BEGIN SUPPLIED MATERIAL

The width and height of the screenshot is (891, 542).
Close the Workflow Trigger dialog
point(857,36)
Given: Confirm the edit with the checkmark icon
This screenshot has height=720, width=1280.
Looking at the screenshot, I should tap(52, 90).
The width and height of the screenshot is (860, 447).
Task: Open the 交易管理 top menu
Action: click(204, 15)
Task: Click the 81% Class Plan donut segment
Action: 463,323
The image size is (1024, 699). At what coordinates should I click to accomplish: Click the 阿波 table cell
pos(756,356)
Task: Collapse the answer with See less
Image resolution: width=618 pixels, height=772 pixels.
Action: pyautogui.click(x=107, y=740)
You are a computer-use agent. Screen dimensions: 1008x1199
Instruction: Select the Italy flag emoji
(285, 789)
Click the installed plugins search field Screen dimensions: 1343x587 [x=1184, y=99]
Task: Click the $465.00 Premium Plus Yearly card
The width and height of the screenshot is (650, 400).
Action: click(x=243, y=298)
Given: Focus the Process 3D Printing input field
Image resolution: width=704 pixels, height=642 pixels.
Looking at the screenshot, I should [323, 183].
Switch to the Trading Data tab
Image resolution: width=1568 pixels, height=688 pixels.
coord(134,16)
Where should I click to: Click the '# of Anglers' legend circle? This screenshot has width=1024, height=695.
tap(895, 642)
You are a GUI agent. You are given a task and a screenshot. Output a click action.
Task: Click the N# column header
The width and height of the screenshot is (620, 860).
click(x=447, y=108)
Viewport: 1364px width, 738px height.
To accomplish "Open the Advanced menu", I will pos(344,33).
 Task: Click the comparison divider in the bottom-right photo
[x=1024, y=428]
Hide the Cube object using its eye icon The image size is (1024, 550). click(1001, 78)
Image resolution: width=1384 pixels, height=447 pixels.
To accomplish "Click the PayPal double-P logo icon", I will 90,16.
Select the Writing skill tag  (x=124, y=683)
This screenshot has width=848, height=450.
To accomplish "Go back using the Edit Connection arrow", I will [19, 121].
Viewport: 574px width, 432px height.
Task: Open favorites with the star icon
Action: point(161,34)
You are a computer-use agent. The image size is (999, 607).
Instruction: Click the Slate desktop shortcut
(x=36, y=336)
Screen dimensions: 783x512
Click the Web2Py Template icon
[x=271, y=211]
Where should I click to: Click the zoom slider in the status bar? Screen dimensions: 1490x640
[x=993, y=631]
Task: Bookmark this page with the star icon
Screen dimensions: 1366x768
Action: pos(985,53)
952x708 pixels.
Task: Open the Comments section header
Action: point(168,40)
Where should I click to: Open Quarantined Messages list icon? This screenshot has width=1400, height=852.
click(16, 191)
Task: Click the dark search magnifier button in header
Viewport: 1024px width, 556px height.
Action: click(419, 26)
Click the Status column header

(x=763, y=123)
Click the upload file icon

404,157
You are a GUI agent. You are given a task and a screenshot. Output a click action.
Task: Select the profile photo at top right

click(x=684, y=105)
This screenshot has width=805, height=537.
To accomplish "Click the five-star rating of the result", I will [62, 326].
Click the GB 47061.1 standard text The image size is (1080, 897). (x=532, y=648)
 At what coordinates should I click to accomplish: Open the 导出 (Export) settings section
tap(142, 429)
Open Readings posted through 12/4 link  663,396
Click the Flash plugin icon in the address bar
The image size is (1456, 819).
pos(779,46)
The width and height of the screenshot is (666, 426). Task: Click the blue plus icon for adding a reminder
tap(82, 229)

END SUPPLIED MATERIAL

**TASK OBJECTIVE**: An exact repeat of all the entries above is required.

**TASK RESPONSE**:
The width and height of the screenshot is (891, 542).
Close the Workflow Trigger dialog
point(857,36)
Given: Confirm the edit with the checkmark icon
This screenshot has height=720, width=1280.
Looking at the screenshot, I should tap(52, 90).
The width and height of the screenshot is (860, 447).
Task: Open the 交易管理 top menu
Action: click(204, 15)
Task: Click the 81% Class Plan donut segment
Action: 463,323
The image size is (1024, 699). At what coordinates should I click to accomplish: Click the 阿波 table cell
pos(756,356)
Task: Collapse the answer with See less
Image resolution: width=618 pixels, height=772 pixels.
Action: pyautogui.click(x=107, y=740)
You are a computer-use agent. Screen dimensions: 1008x1199
Instruction: Select the Italy flag emoji
(285, 789)
Click the installed plugins search field Screen dimensions: 1343x587 [x=1184, y=99]
Task: Click the $465.00 Premium Plus Yearly card
The width and height of the screenshot is (650, 400).
Action: click(x=243, y=298)
Given: Focus the Process 3D Printing input field
Image resolution: width=704 pixels, height=642 pixels.
Looking at the screenshot, I should [323, 183].
Switch to the Trading Data tab
Image resolution: width=1568 pixels, height=688 pixels.
coord(134,16)
Where should I click to: Click the '# of Anglers' legend circle? This screenshot has width=1024, height=695.
tap(895, 642)
You are a GUI agent. You are given a task and a screenshot. Output a click action.
Task: Click the N# column header
The width and height of the screenshot is (620, 860).
click(x=447, y=108)
Viewport: 1364px width, 738px height.
To accomplish "Open the Advanced menu", I will pos(344,33).
 Task: Click the comparison divider in the bottom-right photo
[x=1024, y=428]
Hide the Cube object using its eye icon The image size is (1024, 550). click(1001, 78)
Image resolution: width=1384 pixels, height=447 pixels.
To accomplish "Click the PayPal double-P logo icon", I will 90,16.
Select the Writing skill tag  (x=124, y=683)
This screenshot has width=848, height=450.
To accomplish "Go back using the Edit Connection arrow", I will [19, 121].
Viewport: 574px width, 432px height.
Task: Open favorites with the star icon
Action: point(161,34)
You are a computer-use agent. The image size is (999, 607).
Instruction: Click the Slate desktop shortcut
(x=36, y=336)
Screen dimensions: 783x512
Click the Web2Py Template icon
[x=271, y=211]
Where should I click to: Click the zoom slider in the status bar? Screen dimensions: 1490x640
[x=993, y=631]
Task: Bookmark this page with the star icon
Screen dimensions: 1366x768
Action: pos(985,53)
952x708 pixels.
Task: Open the Comments section header
Action: point(168,40)
Where should I click to: Open Quarantined Messages list icon? This screenshot has width=1400, height=852.
click(16, 191)
Task: Click the dark search magnifier button in header
Viewport: 1024px width, 556px height.
Action: click(419, 26)
Click the Status column header

(x=763, y=123)
Click the upload file icon

404,157
You are a GUI agent. You are given a task and a screenshot. Output a click action.
Task: Select the profile photo at top right

click(x=684, y=105)
This screenshot has width=805, height=537.
To accomplish "Click the five-star rating of the result", I will [62, 326].
Click the GB 47061.1 standard text The image size is (1080, 897). (x=532, y=648)
 At what coordinates should I click to accomplish: Open the 导出 (Export) settings section
tap(142, 429)
Open Readings posted through 12/4 link  663,396
Click the Flash plugin icon in the address bar
The image size is (1456, 819).
pos(779,46)
The width and height of the screenshot is (666, 426). Task: Click the blue plus icon for adding a reminder
tap(82, 229)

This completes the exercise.